● Given task: Rewrite the rows below with "Click" changed to "Select" and everything else kept the same. Leave the pictures out.

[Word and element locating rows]

================================

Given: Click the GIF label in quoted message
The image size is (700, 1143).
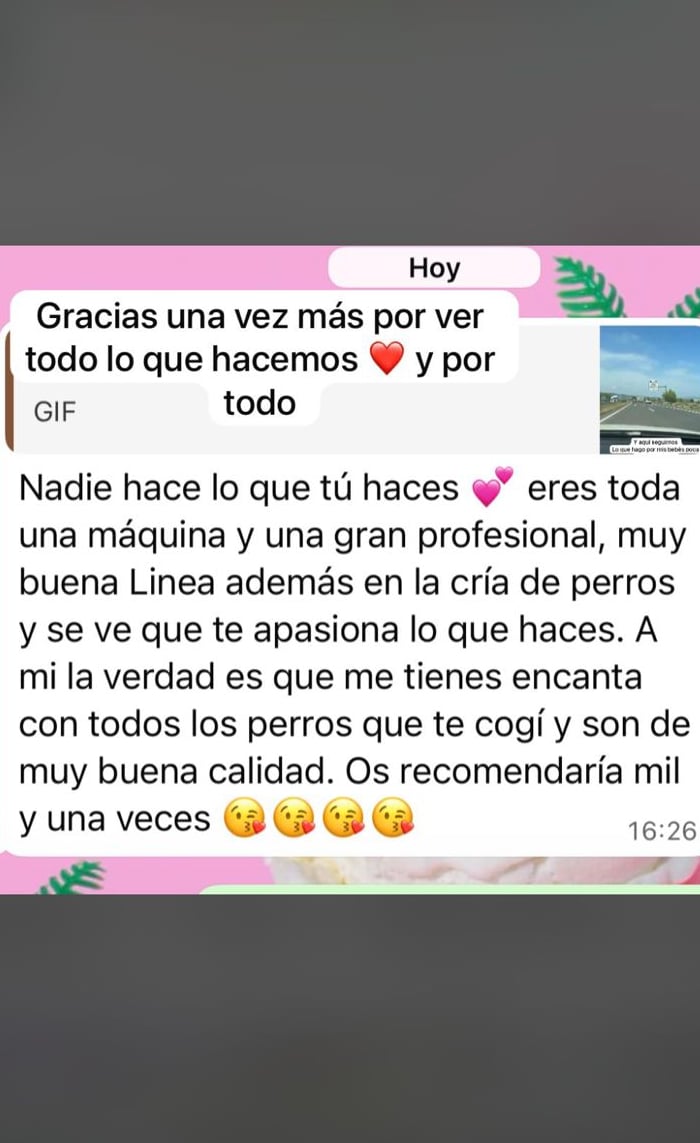Looking at the screenshot, I should tap(55, 412).
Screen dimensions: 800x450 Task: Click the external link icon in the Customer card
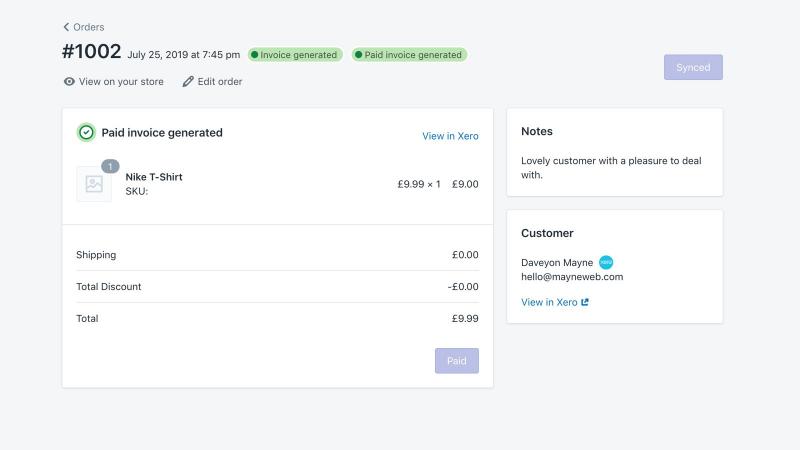tap(585, 302)

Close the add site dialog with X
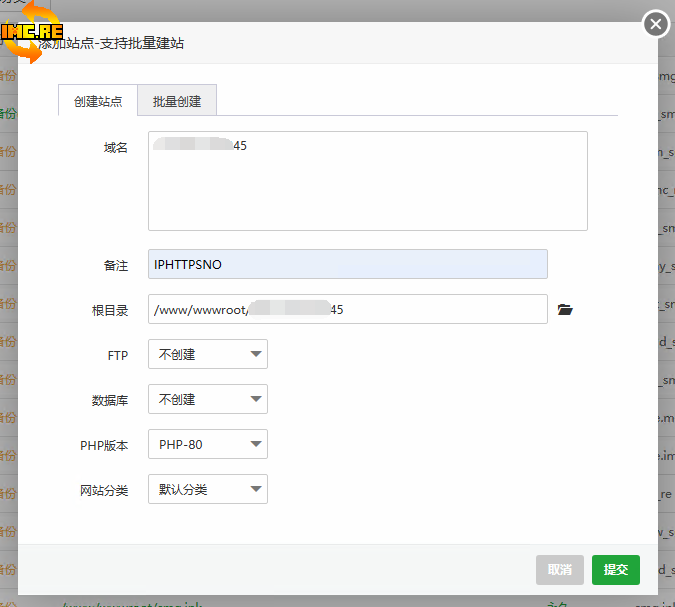tap(656, 24)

================================

● Exercise result:
Given: Select the GIF label in quoted message
The image size is (700, 1143).
Looking at the screenshot, I should tap(55, 412).
Screen dimensions: 800x450 Task: Select the external link icon in the Customer card
tap(585, 302)

Close the add site dialog with X
tap(656, 24)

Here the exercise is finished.